Today I had to wait in a lot for various phone calls. I have edited a few stories, which rather alarmed me as I thought I had caught all my spare commas. The cats have been patted, the errands have been run, and I have reflected far too much.
The last few months have been rather eventful. I have lost 60lb, gone to see somebody I was trying to avoid, been through a mammoth battle for my mother’s health, which is still apparently ongoing, and had to suffer the invasion of my home by allegedly well-meaning infiltrators who want to tell me how to live my life. You would never guess that I have a brain at all. I have also had to tell my last remaining offline friend not to return, partially because of the now perpetual drama and interference, which could conceivably kill him with stress, (he was already hospitalised once with the effects, and I was not going to allow this to happen again) and partially because the friendship, whilst good for him, was very bad for me.

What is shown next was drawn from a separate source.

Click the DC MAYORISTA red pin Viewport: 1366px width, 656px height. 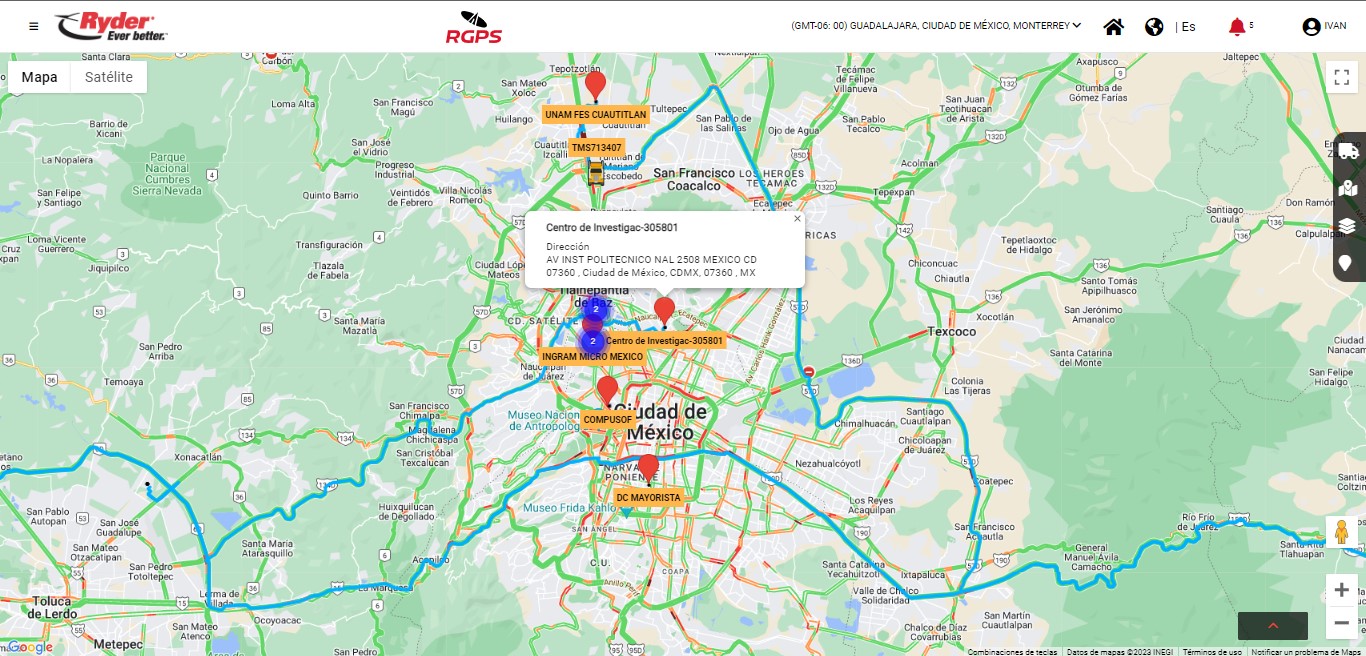point(648,467)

Any one of these things would take their toll on a person, never mind all of them, but I have responded reasonably well I think. The trick now is to avoid reflection.
I don’t want to think about the years since my father died. I want to move on, create some great work, write a beautiful book or three, and ensure that my mother has as peaceful a life as possible. Thanks to her unconventional diet, she is stable. The NHS hate this, but apparently they will have to learn to live with it. I dread to think how fast she will die in the event that she has to go anywhere else, however, as even the three days that I was effectively absent from caring for her caused a dip.

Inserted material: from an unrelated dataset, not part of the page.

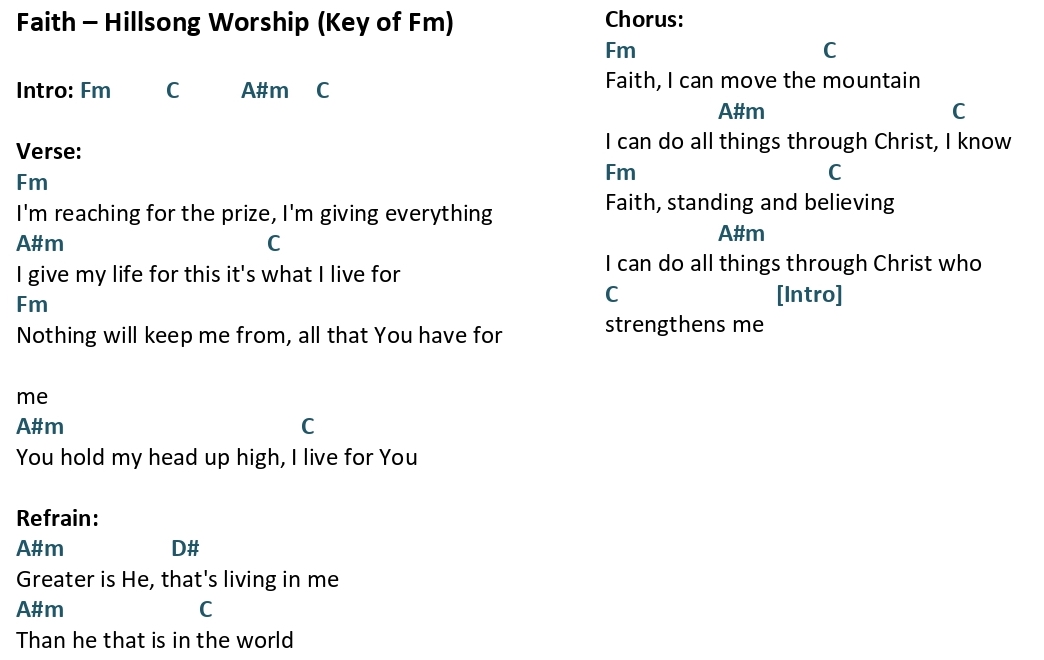
Task: Click the 'Verse:' section heading
Action: pos(49,152)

My friend from the Gambia is trying to worm his way back in to chatting with me every night. I have no idea what benefit he thinks he will derive from achieving his aim. I assume he thinks that I am rich. It certainly isn’t because he wants to do any work. We have already established this. Why I am to sit and wait for his next crisis and provide I do not know. I have no beanstalk in my garden, and alas no magic beans.
In a week or so I am hoping that I will be able to release the first pieces in the Boris Johnson collection. They are looking rather nice, but there is still a lot of work to do as my studio is rather small for furniture. I have some lining work to do, which I hate, and about seven days of sewing on the carpet for it. In the meantime, I am in a writing mood, so I think I will make a start on the book for the Boris collection. There will also have to be some short stories, and a new series will commence for the release of these.

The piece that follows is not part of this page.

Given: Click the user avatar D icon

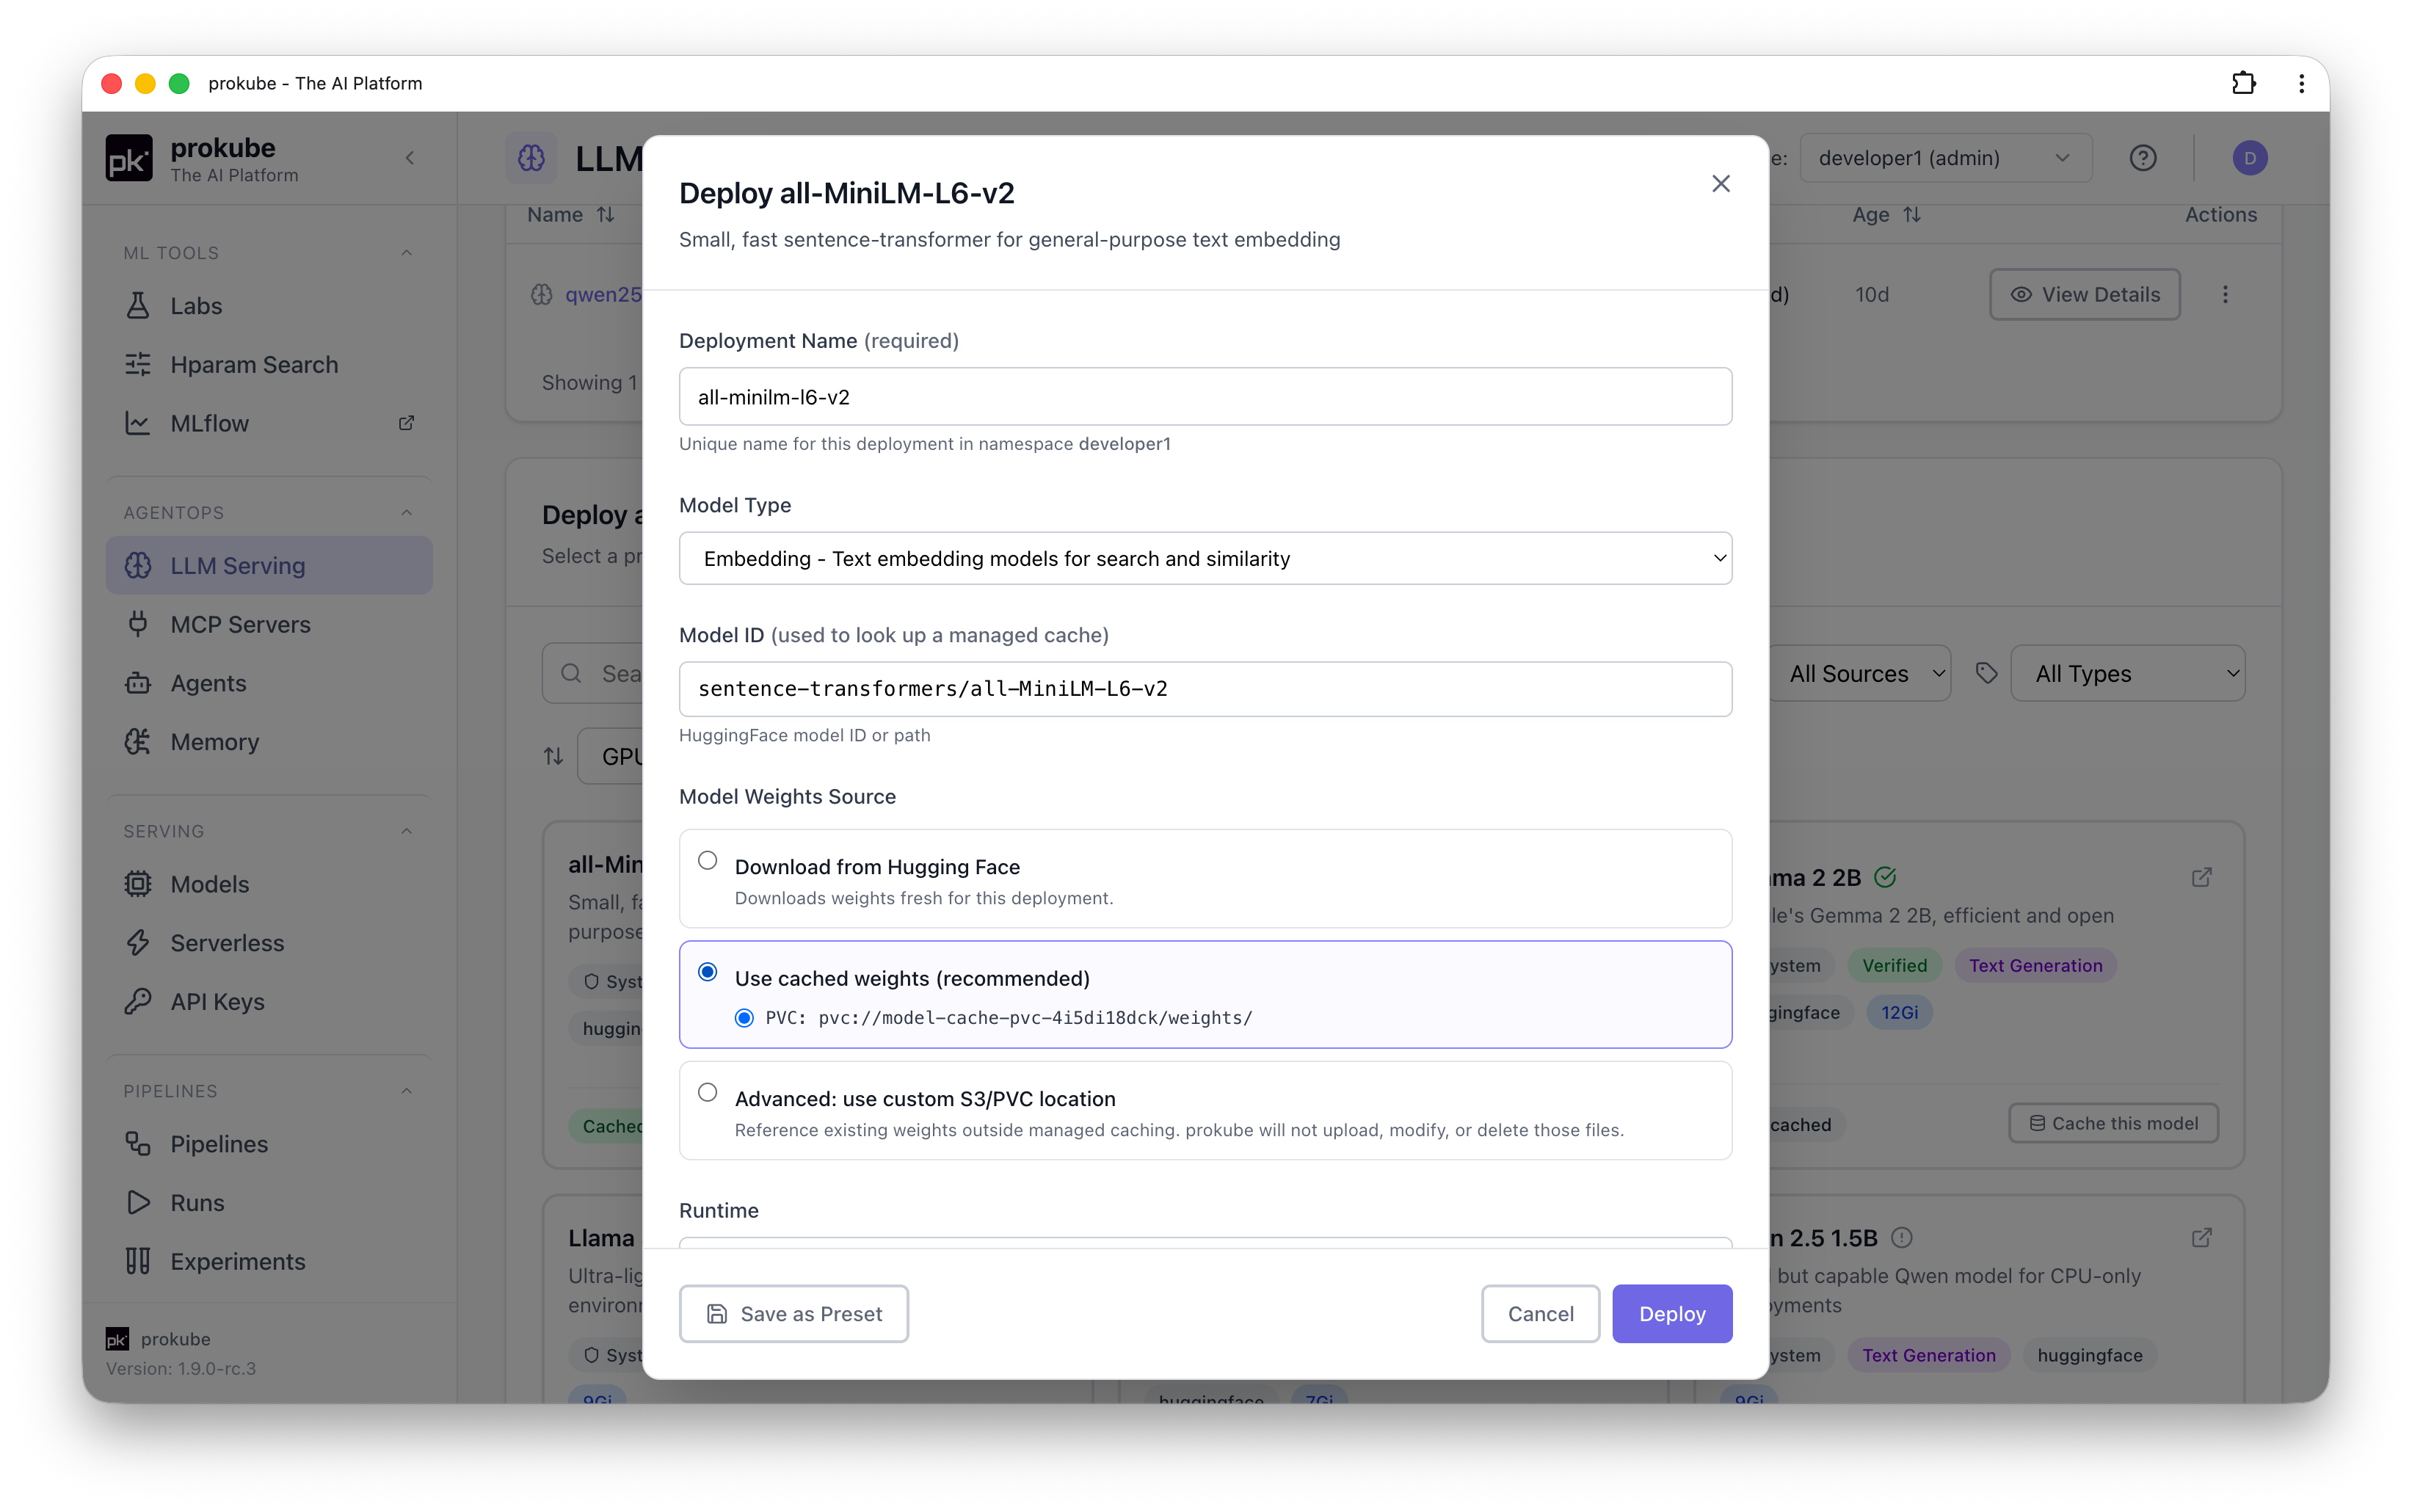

I am also planning to do some further releases on Amazon. I notice that somebody has pirated some work of mine on there already, so I have to go through their rather cumbersome copyright process. I was ignoring it because whoever-it-is is presumably publicising my books, and I thought I would just let them.
All in all, I don’t think I should waste any more time than I have already wasted on reflection. I don’t particularly envy anyone, and I think things happen for good reasons. You cannot underestimate your own significance, however. I am feeling rather more inclined to be noisier than I used to be, which can only be a good thing given the very large task ahead.